The group was cycling along a trail northeast of Fall City, Washington in King County, US, when a cougar suddenly emerged from the bushes and launched an attack.
During the encounter, Bergere was pulled from her bike, with her head caught in the jaws of the cougar.
For 15 harrowing minutes, she was in the grip of the animal, but her quick-thinking friends enabled her escape.
Her survival was due to the swift actions of fellow cyclists, Annie Bilotta and Tisch Williams, who intervened by hitting the cougar with rocks and sticks.

In an episode of Dan Becker’s podcast earlier this year, Williams recalled: “I just remember sweating so hard and I’m hitting it over and over trying to stick it and stab it. And it just wouldn’t release [Bergere].”
Bergere described: “During my 15 minutes I could hear everything that was going on with these ladies and the fight they were putting up.
“I was down there just pinned. First I was trying to gouge his eyeball out, but the skin on the eyeball was like leather and I just couldn’t get in there.
“So then I tried to put my fingers up his nose.
“He started crushing down on my face and it felt like it was disintegrating inside. I took a swallow and it felt like I was swallowing gallons of blood.”
Eventually, Bergere managed to free herself, and they pinned the cougar under one of their bikes.

Williams remembered: “If you see a bear you’re told to put your bike up and you hold your bike. […] Because of the bike we got on top of [the cougar].”
The women were concerned that if the cougar got back up, it could endanger all of them, so they kept it restrained.
Bilotta added: “I grabbed it because I thought no one is going to grab my brand new bike. Like, I started grabbing it.”
She recounted how the cougar was ‘thrashing beneath us’ as they stood on the bike to trap it, likening the experience to ‘riding a surfboard’.
The women succeeded in capturing the cougar, ensuring Bergere’s safety. The next day, she underwent a nine-hour surgery.
The podcast also featured clips from the distressing 911 call made during Bergere’s attack.
The audio captured one of the women saying: “Kill it. Kill it. I don’t have a knife. Somebody hit it with the rock again. No, no, no, no.”
Listen here: Warning some readers may find the audio recording distressing.
Eventually, an officer from the Washington Department of Fish and Wildlife (WDFW) arrived and shot the cougar, as reported by the Guardian.

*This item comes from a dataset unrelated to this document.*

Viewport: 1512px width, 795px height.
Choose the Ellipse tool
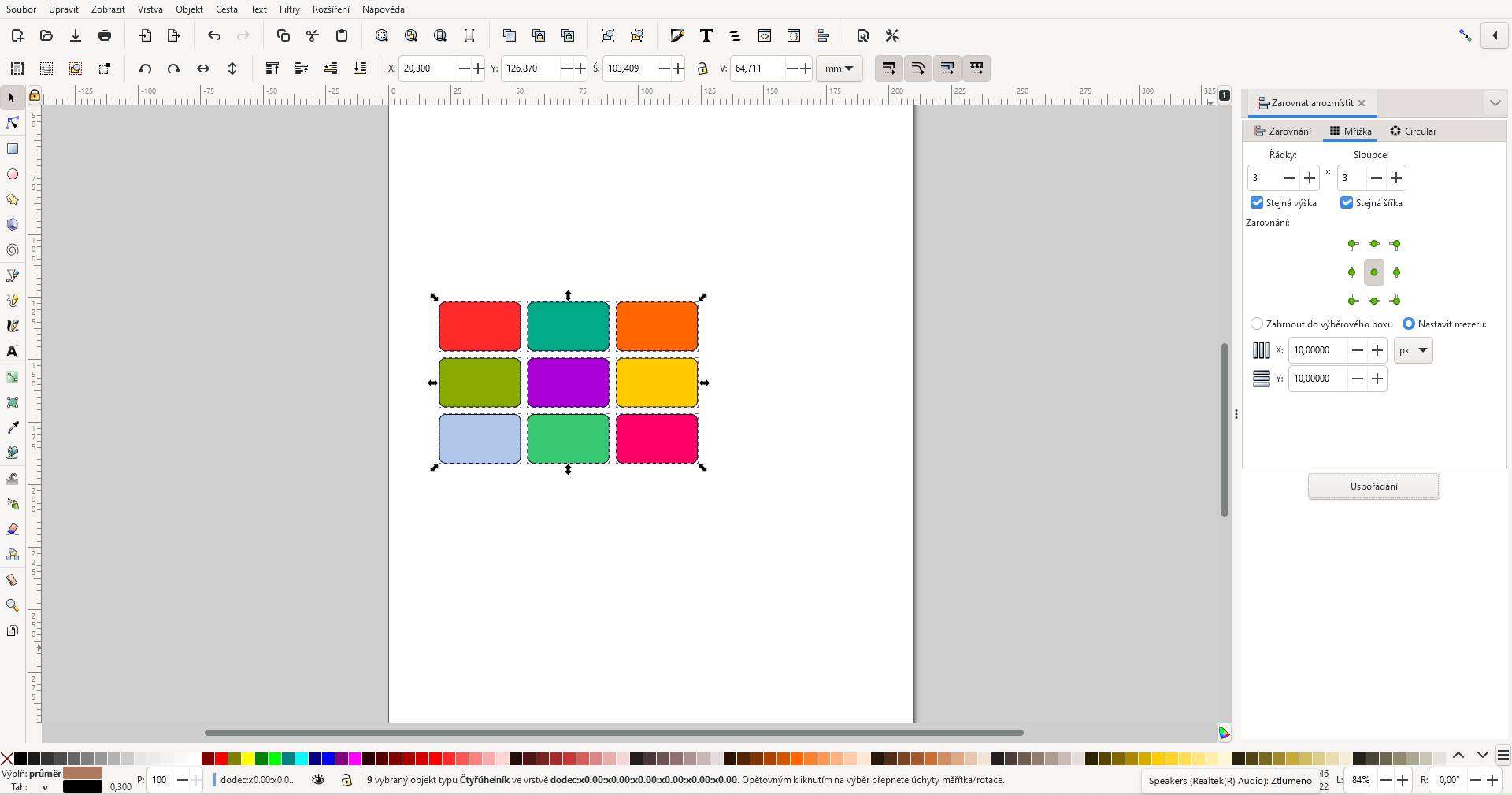13,175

The WDFW later retrieved the cougar following the incident, confirming that it weighed 75 pounds.
In a statement shared on March 8, 2024, they said: “Fish and Wildlife officers removed a 75-pound male cougar, nearly a year old (approximately 9-12 months) on arrival at the scene.
“A Washington Animal Disease Diagnostic Laboratory examination at Washington State University found the animal to be in good health and body condition with no evidence of significant diseases or abnormalities that would affect its behavior. The animal tested negative for rabies.”